By Control Engineering Staff September 19, 2005

September 19, 2005

This week our work revolves around the plant’s operational philosophy and operator access to modules from the HMI. Should an operator be allowed to run an equipment module from the HMI? If the equipment module is in auto mode, can an operator change operational parameters? Should modules be locked into auto mode by recipes or should operators be allowed to put modules in manual mode while a recipe is operating? If an operator changes an equipment module to manual mode, should the recipe automatically transition to a hold state?

These operational questions arise with every project and get different answers from nearly every customer. In fact, we even get different answers for one customer at different facilities. To address the variety of operational philosophies previously encountered, we have tried to design our modules with the flexibility to meet any reasonable operational requirement.

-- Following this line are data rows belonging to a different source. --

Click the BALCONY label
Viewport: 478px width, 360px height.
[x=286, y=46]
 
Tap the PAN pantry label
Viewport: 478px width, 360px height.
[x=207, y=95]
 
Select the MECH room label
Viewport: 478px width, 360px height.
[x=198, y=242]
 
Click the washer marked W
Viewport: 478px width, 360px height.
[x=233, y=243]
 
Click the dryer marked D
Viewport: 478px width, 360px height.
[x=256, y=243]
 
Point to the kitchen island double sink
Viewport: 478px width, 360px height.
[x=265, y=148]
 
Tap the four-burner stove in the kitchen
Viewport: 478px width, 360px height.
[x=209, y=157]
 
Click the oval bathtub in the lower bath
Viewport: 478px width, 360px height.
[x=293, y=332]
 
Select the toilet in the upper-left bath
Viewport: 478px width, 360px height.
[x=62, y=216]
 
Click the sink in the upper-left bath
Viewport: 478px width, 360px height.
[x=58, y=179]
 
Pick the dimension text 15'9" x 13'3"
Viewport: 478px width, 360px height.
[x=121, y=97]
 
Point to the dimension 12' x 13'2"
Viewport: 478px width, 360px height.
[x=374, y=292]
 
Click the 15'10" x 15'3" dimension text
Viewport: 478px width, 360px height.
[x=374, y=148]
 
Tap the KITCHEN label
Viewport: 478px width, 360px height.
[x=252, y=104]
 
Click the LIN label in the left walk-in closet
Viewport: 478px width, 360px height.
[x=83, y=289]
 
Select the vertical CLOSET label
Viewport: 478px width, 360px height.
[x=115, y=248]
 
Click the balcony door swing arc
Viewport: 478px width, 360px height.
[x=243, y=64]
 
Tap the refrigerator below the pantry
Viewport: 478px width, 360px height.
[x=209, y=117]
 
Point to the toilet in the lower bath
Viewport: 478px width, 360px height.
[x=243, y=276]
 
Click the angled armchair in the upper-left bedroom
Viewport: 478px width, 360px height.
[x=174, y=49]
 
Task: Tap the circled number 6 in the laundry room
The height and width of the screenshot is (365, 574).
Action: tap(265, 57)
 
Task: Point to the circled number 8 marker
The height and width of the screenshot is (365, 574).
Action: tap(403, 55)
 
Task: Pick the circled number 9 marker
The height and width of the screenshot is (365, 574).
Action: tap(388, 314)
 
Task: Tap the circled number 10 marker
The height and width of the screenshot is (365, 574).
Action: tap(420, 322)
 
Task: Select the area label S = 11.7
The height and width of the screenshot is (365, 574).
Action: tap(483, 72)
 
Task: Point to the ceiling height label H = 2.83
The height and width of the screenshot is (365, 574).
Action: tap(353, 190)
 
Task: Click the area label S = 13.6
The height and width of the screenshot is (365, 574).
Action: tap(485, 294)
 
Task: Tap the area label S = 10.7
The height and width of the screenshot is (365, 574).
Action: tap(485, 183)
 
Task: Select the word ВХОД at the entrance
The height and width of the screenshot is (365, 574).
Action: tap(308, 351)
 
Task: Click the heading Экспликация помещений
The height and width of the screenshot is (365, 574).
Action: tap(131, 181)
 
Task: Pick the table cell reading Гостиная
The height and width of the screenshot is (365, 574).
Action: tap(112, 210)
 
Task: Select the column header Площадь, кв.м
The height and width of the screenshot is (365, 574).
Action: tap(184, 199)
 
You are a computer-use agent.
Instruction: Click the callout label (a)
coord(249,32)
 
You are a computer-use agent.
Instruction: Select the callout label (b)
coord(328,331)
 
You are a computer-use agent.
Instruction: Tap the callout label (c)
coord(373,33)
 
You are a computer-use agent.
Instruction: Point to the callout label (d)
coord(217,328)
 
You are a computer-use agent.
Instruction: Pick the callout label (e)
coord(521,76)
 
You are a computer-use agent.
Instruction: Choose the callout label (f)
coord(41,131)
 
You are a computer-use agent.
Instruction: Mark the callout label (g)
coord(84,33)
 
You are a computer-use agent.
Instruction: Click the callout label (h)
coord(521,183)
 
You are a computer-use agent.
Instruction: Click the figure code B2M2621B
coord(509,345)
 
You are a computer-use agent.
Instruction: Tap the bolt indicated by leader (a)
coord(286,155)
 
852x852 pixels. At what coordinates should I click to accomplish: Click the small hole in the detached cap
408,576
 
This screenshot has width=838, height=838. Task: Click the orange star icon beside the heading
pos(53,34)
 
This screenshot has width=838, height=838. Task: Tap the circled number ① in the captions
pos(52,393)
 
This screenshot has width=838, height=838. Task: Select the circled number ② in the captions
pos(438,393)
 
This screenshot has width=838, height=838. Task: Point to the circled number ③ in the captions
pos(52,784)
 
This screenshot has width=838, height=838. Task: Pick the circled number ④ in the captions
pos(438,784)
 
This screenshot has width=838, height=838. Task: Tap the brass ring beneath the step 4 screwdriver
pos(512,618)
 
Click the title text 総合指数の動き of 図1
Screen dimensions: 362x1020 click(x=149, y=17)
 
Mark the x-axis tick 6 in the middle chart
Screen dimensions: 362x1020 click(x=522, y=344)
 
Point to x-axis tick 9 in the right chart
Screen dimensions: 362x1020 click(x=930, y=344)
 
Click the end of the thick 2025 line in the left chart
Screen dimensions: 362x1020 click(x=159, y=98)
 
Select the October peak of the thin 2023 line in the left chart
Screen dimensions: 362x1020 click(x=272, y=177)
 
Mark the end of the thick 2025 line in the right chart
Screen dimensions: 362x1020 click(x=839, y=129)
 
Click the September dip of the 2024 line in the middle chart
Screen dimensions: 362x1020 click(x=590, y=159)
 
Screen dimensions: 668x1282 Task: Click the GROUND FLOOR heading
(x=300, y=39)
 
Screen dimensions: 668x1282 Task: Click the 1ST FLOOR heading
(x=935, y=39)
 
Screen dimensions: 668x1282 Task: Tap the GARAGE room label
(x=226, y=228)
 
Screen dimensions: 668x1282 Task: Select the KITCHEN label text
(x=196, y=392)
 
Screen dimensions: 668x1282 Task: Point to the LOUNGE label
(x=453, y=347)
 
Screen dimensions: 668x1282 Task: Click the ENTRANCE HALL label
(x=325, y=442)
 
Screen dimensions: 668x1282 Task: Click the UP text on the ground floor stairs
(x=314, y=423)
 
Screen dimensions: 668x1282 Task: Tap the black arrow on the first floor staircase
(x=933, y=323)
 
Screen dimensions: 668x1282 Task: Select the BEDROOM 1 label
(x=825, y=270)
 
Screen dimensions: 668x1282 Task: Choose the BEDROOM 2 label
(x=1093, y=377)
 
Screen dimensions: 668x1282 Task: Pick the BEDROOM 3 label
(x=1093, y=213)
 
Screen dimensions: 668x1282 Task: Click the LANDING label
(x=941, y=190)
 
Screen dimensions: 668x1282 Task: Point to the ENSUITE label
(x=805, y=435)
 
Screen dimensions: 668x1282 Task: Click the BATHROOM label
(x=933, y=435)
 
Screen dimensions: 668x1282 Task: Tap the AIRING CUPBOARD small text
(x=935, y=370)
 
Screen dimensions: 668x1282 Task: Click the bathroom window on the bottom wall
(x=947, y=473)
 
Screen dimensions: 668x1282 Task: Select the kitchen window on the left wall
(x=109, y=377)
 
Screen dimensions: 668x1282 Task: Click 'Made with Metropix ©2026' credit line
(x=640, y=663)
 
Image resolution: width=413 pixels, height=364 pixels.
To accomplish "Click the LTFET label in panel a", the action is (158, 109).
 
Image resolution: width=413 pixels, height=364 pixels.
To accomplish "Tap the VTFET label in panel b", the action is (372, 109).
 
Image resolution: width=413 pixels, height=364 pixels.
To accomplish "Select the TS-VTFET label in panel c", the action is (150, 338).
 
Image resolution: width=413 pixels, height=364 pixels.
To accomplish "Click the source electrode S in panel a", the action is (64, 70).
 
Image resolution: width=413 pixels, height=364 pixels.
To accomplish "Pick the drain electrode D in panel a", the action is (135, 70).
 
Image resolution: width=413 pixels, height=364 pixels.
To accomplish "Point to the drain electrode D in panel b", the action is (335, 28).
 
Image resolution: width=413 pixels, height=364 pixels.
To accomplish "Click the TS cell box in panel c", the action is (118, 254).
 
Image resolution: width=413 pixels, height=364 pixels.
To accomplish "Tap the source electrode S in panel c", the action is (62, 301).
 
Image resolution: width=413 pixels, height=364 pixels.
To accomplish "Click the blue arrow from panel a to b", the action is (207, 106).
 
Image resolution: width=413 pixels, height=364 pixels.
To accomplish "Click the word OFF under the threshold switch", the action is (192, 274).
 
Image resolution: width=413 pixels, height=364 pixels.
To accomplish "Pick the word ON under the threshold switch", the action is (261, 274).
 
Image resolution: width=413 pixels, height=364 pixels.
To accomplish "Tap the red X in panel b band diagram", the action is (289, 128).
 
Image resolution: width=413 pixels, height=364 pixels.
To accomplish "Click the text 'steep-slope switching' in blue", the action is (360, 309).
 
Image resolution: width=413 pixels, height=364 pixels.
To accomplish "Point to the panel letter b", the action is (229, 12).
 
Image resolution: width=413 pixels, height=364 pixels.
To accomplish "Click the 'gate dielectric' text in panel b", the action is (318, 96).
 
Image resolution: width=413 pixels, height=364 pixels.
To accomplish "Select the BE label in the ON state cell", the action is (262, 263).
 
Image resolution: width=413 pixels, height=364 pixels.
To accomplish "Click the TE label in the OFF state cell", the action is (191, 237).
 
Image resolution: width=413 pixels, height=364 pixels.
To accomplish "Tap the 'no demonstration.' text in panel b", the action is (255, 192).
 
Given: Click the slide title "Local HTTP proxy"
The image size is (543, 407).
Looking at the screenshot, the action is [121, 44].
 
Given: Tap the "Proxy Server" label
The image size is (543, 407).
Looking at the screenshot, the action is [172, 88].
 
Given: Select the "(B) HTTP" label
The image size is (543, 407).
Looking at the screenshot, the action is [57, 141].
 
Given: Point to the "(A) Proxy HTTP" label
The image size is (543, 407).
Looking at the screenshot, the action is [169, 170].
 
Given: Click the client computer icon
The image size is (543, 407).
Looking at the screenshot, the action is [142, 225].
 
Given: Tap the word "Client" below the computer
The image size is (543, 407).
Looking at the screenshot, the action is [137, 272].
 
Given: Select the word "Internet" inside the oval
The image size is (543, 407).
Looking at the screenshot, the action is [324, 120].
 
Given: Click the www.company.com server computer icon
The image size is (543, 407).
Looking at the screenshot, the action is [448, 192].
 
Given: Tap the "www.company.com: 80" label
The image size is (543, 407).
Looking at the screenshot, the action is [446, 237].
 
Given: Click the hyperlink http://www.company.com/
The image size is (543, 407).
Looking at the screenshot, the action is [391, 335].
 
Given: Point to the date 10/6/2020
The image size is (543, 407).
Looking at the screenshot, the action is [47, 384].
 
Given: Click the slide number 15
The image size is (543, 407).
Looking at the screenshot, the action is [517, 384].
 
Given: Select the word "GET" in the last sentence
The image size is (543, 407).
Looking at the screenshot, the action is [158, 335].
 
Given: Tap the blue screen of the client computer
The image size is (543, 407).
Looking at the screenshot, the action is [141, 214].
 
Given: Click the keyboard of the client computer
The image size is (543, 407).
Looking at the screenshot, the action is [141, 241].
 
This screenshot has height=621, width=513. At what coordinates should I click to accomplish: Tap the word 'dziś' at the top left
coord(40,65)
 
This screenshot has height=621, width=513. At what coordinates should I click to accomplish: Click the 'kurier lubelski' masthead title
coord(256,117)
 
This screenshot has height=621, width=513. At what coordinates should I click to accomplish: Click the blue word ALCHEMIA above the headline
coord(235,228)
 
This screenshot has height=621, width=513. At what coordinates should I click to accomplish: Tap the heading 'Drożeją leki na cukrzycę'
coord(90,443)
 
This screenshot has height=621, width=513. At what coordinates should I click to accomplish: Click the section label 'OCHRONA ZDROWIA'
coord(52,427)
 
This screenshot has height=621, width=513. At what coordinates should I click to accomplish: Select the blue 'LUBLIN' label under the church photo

These features include:

  1. Module parameters can only be changed at the HMI from module faceplates. The faceplates include functions to secure parameter access and to log changes. Limiting parameter changes to a single user interface component ensures consistent security control and data historization

  2. Faceplate parameter changes are logged with the module tag, parameter name, module description, module type, change message, timestamp in local time and UTC, workstation name, user name, user’s security group, old value, and new value. Logged actions are written to a local text file or to a SQL database via Microsoft Message Queue

  3. All modules have a ModeLock parameter. When a module is mode locked, a user is not allowed to change a module’s mode. Modules may be mode locked by a recipe to prevent operator interaction with many functions. Recipes that set the mode lock parameter should reset the parameter when finished

  4. All parameters are individually secured. Each parameter is assigned a security level. A user must have an access level that is greater than or equal to the security level of the parameter. Parameter security levels are maintained in an XML configuration file

On this project we have encountered a new twist that is not easily covered by the features described above. The customer has asked that recipes auto lock all equipment modules and when in auto mode, operator parameters should not be changeable by operators. Each equipment module is designed with a set of parameters designed to be used by operators and, therefore, called “Operator Parameters”. Since operators at the HMI may operate an equipment module for non-recipe use, these parameters provide the flexibility to take advantage of well-tested sequences to meet abnormal plant operational needs. These parameters are always available from an equipment module faceplate. This approach will significantly limit the capability of an operator to intervene during recipe execution short of aborting the entire recipe—something all other customers have found too constraining.

These issues of operator access have long lasting and wide reaching impact on the daily operation of the plant, plant efficiency, and the frequency and magnitude of operator errors. Despite the ardent supporters of one philosophy or another, the best approach is one that is considered carefully by personnel from operations, process engineering, maintenance, automation and any other discipline involved with daily plant operation.